> _Directions for this task_: Look through the records below, and copy out every line that holds the string "computer".

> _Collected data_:
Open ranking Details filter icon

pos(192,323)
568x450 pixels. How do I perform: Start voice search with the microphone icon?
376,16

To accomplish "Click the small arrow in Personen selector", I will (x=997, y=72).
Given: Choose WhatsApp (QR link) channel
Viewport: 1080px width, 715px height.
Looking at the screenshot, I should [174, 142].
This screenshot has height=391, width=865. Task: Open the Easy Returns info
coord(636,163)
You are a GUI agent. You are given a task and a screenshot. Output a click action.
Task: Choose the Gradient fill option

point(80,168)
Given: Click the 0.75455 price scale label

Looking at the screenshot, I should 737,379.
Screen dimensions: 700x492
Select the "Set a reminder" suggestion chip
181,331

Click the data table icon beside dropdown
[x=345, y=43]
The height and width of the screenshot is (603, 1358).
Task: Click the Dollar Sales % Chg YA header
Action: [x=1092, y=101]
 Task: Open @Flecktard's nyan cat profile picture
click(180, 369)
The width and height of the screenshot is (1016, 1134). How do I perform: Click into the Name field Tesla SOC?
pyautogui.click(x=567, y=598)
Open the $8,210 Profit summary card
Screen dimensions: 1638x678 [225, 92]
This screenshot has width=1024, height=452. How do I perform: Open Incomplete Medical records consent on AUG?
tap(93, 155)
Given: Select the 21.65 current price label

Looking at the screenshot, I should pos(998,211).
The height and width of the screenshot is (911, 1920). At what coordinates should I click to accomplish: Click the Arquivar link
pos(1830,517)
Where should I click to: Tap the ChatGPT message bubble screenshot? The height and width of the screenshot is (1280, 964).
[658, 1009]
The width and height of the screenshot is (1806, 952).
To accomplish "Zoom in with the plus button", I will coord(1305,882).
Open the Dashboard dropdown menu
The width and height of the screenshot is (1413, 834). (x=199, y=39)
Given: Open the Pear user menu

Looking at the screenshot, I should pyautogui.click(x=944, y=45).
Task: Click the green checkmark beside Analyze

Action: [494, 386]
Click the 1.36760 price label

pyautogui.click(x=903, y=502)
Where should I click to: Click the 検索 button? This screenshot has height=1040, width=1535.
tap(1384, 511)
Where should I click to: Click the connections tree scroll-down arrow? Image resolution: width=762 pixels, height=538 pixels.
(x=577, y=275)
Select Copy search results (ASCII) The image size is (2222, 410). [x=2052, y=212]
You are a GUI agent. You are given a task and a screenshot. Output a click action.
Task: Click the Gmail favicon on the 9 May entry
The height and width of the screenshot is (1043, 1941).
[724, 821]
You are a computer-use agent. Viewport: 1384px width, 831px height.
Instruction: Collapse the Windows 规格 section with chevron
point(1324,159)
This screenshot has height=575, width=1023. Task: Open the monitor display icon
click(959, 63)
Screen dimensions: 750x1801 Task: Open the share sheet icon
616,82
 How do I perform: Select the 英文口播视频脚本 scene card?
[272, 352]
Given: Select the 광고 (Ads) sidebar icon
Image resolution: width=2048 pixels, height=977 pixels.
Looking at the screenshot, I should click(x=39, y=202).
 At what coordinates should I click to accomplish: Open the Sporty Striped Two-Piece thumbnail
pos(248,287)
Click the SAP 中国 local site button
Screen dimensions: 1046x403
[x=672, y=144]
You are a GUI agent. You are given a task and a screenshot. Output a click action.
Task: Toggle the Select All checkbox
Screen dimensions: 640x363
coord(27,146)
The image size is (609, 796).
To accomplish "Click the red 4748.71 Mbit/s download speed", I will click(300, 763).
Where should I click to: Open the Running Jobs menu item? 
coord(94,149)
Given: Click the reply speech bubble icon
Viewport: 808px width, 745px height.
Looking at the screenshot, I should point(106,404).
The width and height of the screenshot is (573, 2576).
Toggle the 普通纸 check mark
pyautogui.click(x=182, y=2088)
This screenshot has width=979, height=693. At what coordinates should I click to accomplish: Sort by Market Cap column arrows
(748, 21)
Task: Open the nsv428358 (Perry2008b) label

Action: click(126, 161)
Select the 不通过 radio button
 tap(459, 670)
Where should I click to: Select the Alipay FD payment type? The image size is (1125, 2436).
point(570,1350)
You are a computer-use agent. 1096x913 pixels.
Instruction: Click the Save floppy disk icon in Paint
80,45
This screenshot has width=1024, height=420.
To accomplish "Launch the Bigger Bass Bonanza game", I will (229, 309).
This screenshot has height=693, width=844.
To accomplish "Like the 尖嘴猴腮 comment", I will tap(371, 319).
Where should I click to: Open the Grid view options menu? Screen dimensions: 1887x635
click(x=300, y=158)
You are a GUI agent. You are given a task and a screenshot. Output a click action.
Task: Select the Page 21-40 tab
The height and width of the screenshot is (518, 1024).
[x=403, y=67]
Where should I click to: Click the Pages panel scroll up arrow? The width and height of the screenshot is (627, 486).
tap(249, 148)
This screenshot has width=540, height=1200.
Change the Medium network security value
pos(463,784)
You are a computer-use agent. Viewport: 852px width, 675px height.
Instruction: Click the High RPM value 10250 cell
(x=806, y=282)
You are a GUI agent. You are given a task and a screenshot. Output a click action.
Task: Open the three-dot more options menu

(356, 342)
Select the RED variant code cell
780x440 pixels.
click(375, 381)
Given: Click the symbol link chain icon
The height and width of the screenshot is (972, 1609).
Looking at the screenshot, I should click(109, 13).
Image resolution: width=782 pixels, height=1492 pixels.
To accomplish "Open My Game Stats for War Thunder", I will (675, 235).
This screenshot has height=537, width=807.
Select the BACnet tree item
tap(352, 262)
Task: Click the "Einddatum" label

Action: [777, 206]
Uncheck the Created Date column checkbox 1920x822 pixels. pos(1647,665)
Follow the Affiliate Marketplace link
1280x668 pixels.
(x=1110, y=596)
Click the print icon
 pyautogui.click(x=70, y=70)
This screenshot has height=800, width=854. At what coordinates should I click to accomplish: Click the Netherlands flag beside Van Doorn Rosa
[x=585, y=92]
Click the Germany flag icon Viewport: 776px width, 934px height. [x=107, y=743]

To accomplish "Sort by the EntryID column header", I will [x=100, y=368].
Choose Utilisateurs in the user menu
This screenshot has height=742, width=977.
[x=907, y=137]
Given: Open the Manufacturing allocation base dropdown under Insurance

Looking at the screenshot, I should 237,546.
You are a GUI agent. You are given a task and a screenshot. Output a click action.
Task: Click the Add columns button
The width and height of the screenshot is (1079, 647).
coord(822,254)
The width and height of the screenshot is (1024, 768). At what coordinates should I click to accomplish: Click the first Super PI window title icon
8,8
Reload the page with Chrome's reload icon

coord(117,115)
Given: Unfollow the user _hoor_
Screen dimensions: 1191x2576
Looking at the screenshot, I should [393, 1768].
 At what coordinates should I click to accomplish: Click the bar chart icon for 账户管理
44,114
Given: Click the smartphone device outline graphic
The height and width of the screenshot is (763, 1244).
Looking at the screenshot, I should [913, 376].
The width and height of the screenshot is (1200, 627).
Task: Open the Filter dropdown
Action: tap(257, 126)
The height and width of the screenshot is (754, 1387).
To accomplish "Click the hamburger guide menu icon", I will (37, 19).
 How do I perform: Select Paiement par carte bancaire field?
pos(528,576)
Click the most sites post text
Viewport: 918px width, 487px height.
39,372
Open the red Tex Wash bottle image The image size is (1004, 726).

> _The completed task_:
You are a computer-use agent. Viewport: 1384px width, 831px height.
You are a computer-use agent. 1096x913 pixels.
You are a computer-use agent. Viewport: 852px width, 675px height.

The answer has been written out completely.